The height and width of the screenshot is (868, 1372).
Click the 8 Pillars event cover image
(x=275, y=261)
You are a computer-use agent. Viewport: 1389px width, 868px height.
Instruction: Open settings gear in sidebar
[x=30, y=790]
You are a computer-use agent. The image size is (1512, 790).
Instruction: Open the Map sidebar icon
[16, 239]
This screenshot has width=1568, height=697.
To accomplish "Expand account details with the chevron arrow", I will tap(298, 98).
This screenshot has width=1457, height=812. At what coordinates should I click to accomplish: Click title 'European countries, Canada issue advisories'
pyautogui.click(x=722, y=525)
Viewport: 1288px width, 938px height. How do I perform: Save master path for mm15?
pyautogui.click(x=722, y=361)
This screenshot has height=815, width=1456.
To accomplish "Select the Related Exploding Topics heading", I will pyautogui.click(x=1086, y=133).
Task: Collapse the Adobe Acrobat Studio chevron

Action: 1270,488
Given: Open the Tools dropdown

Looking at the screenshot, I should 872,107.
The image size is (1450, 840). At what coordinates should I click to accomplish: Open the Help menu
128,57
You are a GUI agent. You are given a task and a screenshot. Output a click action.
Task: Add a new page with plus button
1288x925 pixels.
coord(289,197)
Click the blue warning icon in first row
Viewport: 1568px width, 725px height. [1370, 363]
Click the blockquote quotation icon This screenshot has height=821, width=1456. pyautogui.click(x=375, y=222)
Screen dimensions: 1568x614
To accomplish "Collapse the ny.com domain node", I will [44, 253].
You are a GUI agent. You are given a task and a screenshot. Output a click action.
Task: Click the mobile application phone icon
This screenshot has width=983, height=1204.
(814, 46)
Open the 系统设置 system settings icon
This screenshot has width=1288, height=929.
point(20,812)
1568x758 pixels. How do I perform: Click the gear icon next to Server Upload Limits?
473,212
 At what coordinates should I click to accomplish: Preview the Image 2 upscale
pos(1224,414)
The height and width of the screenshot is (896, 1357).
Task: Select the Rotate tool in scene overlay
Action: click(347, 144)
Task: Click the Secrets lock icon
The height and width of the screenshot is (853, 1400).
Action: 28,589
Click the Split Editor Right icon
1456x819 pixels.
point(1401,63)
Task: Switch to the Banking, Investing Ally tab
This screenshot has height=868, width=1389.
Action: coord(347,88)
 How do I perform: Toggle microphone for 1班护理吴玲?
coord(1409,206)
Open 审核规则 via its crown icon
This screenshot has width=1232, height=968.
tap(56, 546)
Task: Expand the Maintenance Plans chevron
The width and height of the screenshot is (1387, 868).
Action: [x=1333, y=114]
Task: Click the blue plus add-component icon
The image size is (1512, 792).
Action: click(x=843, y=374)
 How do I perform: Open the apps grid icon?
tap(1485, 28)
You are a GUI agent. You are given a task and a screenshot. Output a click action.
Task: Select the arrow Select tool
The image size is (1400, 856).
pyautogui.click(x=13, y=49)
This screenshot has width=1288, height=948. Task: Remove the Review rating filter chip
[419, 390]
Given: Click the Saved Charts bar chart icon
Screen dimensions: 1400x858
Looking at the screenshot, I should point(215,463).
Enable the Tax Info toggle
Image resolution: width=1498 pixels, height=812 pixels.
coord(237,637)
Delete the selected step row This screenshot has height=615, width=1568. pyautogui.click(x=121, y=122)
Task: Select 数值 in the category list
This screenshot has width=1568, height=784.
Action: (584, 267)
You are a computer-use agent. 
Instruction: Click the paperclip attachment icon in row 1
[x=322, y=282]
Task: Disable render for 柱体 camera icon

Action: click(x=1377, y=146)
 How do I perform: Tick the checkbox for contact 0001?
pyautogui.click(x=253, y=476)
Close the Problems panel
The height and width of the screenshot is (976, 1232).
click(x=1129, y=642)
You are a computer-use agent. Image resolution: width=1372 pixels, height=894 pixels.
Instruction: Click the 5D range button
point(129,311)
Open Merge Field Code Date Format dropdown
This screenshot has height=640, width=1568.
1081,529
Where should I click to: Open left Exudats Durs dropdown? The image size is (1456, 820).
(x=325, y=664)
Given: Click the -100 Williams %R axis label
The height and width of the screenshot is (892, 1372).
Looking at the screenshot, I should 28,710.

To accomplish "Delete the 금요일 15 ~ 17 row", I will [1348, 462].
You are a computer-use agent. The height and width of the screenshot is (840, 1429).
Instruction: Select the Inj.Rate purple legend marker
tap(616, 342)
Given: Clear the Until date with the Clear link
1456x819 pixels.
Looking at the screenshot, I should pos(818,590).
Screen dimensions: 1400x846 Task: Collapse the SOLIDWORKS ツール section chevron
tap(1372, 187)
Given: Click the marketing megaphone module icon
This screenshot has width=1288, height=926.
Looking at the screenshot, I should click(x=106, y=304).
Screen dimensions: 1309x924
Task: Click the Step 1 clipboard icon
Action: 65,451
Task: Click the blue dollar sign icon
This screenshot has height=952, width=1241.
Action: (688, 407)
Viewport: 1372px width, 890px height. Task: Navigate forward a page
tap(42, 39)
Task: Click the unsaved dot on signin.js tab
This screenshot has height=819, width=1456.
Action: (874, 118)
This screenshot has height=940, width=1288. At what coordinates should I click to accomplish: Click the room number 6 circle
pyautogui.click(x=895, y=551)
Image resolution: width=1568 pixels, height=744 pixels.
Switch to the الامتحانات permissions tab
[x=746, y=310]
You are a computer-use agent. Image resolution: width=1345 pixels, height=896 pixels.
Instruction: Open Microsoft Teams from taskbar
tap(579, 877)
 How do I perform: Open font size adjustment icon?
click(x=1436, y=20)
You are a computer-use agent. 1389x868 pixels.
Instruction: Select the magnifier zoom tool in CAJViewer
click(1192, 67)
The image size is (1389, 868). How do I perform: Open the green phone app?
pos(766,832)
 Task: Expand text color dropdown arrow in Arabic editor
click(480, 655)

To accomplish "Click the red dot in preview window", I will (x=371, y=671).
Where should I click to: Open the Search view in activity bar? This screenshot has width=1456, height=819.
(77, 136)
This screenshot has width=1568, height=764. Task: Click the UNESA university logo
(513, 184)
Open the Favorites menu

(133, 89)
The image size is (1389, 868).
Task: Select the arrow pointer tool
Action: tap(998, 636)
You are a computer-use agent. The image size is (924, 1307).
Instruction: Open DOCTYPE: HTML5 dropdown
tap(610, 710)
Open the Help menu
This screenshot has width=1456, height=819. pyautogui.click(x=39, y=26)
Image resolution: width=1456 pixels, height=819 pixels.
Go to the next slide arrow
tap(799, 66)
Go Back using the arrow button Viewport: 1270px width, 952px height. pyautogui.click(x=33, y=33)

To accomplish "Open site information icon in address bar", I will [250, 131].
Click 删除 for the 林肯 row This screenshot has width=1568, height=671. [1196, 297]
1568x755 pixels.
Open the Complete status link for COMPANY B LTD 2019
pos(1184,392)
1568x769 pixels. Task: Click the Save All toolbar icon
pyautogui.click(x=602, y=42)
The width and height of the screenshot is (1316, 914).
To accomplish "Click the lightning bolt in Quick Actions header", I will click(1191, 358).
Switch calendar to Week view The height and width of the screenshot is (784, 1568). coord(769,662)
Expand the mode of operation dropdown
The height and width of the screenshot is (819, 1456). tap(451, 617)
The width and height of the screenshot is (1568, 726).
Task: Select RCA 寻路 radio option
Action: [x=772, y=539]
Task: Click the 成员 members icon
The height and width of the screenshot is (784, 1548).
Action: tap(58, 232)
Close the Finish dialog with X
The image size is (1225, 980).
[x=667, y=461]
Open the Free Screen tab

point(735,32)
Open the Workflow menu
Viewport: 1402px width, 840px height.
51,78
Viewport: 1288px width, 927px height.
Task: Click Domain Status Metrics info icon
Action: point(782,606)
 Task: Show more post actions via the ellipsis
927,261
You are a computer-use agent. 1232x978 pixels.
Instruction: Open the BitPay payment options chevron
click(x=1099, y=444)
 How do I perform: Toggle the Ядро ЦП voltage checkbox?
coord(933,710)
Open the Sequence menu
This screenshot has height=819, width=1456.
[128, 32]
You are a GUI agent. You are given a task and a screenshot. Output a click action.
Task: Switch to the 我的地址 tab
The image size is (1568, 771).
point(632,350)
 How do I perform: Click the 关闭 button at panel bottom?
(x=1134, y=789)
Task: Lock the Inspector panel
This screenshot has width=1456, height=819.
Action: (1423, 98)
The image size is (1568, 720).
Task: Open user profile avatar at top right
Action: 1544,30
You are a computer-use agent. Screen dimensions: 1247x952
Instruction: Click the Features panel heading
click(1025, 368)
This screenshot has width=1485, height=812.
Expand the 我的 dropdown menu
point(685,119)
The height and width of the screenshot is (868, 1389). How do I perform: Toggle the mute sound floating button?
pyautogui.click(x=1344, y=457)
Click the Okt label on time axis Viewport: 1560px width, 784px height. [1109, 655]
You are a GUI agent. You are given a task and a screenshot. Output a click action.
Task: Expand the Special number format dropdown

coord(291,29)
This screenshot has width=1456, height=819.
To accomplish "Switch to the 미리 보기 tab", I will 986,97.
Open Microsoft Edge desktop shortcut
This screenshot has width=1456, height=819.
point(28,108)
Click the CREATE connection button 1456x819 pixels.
------------------------------------------------------------------------
YOUR INSTRUCTIONS >> Lines holding "computer" in the material above are to be reported.

TASK OUTPUT >>
You are a computer-use agent. Viewport: 1389px width, 868px height.
You are a computer-use agent. The image size is (1512, 790).
You are a computer-use agent. 
You are a computer-use agent. Image resolution: width=1372 pixels, height=894 pixels.
You are a computer-use agent. The height and width of the screenshot is (840, 1429).
You are a computer-use agent. Image resolution: width=1345 pixels, height=896 pixels.
You are a computer-use agent. 1389x868 pixels.
You are a computer-use agent. The image size is (924, 1307).
You are a computer-use agent. 1232x978 pixels.
You are a computer-use agent. Screen dimensions: 1247x952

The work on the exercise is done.